They are called phobias. They are fears that trigger a reaction that far exceed the actual danger being faced. Small, harmless spiders, rodents or snakes can send grown adults running from a room. Introducing yourself to a stranger can make your palms sweat and your heart race. Speaking before a group, can leave you entirely voiceless.
I have faced down all of these fears and more, but one remains – Claustrophobia, the fear of enclosed places. This fear behaves in an entirely irrational manner. I remember clearly when claustrophobia first reared its warped head.

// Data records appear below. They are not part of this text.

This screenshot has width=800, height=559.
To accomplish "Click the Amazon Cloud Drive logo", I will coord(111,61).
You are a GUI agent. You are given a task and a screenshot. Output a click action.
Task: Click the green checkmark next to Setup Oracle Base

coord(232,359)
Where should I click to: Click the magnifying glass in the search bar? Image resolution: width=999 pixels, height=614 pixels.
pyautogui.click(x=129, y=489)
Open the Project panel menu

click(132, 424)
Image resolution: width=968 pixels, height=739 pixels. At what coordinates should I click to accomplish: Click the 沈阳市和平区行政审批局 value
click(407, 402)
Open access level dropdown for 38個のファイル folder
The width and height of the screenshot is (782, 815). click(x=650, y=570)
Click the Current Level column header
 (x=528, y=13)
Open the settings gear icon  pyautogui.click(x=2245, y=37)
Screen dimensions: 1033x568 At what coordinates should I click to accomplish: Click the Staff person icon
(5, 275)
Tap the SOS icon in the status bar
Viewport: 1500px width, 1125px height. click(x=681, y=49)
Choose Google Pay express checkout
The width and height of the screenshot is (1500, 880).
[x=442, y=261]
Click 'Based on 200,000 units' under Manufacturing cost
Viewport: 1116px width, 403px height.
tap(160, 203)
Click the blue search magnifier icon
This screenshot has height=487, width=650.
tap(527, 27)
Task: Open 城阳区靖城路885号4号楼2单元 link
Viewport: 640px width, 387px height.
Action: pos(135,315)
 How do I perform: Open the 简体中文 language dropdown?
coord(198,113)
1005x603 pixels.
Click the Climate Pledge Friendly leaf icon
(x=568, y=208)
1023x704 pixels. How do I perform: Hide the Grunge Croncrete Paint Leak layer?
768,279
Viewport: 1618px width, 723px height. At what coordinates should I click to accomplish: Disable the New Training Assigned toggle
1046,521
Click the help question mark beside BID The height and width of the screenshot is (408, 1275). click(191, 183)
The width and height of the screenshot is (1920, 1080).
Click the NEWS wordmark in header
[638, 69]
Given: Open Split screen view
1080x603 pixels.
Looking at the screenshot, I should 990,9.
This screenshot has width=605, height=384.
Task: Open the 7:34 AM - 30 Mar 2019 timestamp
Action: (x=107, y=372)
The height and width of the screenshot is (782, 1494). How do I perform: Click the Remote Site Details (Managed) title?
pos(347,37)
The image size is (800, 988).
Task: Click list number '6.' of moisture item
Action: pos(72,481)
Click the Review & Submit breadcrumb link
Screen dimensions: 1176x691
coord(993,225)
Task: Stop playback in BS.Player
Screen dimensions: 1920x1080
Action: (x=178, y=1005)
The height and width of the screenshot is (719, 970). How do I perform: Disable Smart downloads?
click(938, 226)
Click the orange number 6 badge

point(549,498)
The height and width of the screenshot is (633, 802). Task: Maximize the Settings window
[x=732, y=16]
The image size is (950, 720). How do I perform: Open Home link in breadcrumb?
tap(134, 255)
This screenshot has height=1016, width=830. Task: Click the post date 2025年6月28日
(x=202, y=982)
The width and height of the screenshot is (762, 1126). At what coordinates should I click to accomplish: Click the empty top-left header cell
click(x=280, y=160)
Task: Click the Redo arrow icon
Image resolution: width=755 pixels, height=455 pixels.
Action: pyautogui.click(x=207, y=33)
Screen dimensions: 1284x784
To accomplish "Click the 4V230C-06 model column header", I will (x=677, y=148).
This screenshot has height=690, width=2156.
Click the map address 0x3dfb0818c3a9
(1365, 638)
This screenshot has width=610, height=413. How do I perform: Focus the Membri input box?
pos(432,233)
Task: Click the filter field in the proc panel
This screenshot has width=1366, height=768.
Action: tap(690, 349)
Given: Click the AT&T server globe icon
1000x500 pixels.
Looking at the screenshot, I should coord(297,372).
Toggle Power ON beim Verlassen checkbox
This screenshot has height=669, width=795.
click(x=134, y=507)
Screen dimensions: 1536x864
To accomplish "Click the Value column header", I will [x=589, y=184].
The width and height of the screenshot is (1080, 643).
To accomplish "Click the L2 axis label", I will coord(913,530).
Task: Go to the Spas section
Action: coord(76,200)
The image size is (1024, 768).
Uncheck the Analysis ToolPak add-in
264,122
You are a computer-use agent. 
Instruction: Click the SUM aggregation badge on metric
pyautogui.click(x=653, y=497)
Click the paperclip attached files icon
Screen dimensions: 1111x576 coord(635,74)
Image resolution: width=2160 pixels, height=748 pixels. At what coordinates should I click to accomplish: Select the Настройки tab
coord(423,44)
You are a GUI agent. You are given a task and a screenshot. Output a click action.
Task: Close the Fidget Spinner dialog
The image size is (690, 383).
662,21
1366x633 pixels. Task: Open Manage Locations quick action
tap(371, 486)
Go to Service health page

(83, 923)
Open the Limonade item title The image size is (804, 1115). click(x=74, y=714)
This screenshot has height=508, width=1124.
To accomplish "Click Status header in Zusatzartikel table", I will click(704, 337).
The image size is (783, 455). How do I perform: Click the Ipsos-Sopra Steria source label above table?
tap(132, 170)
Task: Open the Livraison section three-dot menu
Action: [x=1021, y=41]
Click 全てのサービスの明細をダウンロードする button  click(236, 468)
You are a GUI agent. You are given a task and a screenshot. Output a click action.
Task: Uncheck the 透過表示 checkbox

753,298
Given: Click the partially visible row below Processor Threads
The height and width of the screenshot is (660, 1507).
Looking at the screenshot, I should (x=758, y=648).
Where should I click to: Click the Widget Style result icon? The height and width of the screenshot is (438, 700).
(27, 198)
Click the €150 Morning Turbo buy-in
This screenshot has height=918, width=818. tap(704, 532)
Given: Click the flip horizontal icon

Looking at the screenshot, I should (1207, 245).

It was Christmas, and I was innocently shopping, weaving my way through a maze like display, when I realized I had now idea how to get out of the display and back to the open aisle. I barely had enough room to turn around, and as my pulse began to race, and my breathing became labored, I seriously considered breaking through the display to make my own shortest way, straight line way out. I called out to my husband, who recognized the panic in my voice, and came to my aid, getting me out of the display.
I had never had such anxiety before, and was surprised by the intensity of my panic. I assumed this would be a one time event, but I was very wrong. I quickly learned that any time I could not see around myself the panic began to set in, and since I am a little shorter than average, this can happen in crowds. Getting on an airplane is a special kind of hell, although once I am on the airplane I am fine.
Yes, I realize this is totally irrational. While my research says this is strictly an anxiety disorder, I hold out hope that there is some physical, perhaps inner ear issue that is at fault. Something changed, and now I have claustrophobia, but it can also go away.
There are some things I am doing, that anyone can do, to help conquer an irrational fear.
1. Don’t avoid situations because of your fears, or your life will get smaller.
2. Take slow, relaxing breaths when confronting your fears.
3. Focus on the things around you, experience them intensely, their feel, scent, and color.
4. Take care of yourself.
5. Maybe a professional can help: medications, someone to talk to, reassurance.
There are times my irrational fear seems to be totally gone. Other times my irrational fear unexpectedly pops up, but I am ready with a plan. I am not going to let something as totally irrational as a fear of not being able to see two feet past myself control my actions.
How have you beaten an irrational fear?